## Task description
How many lines in the entries below contain the word "cubes"? Give only the number.

## Task data
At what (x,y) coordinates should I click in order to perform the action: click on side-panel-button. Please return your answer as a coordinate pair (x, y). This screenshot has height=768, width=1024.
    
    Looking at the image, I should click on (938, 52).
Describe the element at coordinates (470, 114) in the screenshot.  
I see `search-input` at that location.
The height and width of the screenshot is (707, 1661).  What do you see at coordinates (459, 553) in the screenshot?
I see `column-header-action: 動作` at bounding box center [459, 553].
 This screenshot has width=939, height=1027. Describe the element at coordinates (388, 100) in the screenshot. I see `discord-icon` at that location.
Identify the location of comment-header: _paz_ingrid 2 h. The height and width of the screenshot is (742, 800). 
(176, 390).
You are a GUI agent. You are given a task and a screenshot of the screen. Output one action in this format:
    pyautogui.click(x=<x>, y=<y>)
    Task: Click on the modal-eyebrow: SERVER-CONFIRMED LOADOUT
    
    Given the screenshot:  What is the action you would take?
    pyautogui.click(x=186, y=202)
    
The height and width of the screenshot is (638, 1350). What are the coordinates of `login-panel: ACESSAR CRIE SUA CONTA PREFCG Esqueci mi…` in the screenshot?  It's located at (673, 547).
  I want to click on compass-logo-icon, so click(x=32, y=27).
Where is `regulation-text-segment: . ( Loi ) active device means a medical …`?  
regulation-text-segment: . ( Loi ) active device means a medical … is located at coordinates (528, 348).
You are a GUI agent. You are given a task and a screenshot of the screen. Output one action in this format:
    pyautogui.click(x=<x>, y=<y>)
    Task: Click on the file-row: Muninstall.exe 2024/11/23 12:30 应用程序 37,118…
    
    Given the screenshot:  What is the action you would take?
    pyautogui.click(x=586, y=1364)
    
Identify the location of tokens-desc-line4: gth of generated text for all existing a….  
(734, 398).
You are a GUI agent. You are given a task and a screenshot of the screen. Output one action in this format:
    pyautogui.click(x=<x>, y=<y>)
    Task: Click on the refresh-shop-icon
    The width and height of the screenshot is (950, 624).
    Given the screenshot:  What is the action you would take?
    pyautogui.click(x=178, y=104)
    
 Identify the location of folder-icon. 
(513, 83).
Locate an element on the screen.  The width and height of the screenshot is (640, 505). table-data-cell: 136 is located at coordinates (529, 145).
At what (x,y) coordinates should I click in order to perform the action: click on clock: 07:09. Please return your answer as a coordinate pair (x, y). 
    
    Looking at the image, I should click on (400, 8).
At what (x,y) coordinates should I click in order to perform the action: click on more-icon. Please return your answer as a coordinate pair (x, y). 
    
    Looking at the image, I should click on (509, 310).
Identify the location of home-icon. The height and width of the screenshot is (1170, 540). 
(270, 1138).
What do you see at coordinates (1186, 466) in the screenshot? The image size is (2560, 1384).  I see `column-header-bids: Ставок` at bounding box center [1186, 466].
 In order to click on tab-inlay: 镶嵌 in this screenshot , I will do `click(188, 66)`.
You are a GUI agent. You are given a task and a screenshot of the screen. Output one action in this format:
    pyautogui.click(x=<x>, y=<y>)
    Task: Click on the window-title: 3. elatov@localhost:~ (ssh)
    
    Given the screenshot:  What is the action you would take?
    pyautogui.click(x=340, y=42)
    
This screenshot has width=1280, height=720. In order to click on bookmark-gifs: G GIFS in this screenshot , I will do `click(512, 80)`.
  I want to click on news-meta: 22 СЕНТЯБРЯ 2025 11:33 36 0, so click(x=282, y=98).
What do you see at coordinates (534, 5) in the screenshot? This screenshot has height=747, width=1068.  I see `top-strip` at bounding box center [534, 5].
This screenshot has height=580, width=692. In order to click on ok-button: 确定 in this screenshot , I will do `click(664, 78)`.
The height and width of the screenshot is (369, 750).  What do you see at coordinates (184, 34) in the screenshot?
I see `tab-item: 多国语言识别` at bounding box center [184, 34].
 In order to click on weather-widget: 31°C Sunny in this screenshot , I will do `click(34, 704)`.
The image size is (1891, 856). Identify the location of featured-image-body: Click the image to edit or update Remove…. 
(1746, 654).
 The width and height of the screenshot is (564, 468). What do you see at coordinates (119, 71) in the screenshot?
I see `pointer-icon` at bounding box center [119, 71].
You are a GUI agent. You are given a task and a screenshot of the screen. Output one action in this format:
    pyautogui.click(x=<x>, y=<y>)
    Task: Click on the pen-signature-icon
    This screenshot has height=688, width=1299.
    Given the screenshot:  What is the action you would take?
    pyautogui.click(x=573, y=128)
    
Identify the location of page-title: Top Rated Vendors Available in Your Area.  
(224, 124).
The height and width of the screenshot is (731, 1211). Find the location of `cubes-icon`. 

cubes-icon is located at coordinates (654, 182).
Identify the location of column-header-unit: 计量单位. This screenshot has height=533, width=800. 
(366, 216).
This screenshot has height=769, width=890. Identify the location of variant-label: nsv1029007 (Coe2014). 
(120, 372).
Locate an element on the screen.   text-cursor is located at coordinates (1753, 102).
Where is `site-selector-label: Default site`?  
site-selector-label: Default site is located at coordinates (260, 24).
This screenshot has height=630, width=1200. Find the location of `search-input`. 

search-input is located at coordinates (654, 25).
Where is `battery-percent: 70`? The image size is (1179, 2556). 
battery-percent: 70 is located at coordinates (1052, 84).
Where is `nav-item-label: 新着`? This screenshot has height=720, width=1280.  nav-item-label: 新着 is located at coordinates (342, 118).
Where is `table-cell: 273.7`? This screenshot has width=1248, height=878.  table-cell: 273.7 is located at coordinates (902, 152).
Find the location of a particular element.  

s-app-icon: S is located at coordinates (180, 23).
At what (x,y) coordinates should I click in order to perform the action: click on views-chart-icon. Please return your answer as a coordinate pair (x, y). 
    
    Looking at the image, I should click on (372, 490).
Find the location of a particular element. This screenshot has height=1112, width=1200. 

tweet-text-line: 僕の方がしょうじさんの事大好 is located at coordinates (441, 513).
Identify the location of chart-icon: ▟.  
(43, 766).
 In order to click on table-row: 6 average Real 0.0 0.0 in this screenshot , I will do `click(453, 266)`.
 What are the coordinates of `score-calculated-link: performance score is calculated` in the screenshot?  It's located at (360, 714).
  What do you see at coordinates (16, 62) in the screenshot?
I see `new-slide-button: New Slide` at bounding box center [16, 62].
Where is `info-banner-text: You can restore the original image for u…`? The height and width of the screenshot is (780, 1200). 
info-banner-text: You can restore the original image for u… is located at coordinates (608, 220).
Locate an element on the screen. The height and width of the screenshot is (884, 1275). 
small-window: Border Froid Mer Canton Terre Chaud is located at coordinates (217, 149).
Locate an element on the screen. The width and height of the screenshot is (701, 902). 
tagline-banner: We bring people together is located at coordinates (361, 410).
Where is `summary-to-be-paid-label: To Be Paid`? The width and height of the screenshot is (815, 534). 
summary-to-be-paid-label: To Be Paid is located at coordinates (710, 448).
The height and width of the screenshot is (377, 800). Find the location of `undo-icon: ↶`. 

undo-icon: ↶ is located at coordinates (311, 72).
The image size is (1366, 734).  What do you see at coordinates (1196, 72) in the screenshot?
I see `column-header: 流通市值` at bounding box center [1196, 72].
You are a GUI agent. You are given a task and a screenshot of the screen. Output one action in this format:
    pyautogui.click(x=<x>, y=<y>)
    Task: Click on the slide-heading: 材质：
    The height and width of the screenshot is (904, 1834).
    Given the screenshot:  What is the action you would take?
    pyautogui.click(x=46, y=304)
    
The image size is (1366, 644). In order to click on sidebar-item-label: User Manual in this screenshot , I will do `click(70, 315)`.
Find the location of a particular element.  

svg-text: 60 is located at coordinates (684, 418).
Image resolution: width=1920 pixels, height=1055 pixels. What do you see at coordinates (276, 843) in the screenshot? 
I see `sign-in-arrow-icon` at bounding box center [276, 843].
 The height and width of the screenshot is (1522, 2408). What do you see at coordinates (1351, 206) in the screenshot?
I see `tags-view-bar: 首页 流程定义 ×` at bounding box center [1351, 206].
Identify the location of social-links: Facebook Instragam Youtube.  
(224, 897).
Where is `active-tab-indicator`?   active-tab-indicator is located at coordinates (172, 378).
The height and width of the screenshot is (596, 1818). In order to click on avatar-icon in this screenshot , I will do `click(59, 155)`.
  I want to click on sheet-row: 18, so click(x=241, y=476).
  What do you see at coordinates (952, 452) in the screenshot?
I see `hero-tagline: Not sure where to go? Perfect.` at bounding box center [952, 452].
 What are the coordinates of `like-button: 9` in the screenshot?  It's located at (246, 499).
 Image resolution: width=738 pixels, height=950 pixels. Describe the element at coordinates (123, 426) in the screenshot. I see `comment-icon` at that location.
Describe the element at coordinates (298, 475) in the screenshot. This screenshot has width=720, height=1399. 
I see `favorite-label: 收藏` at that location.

## Your solution
2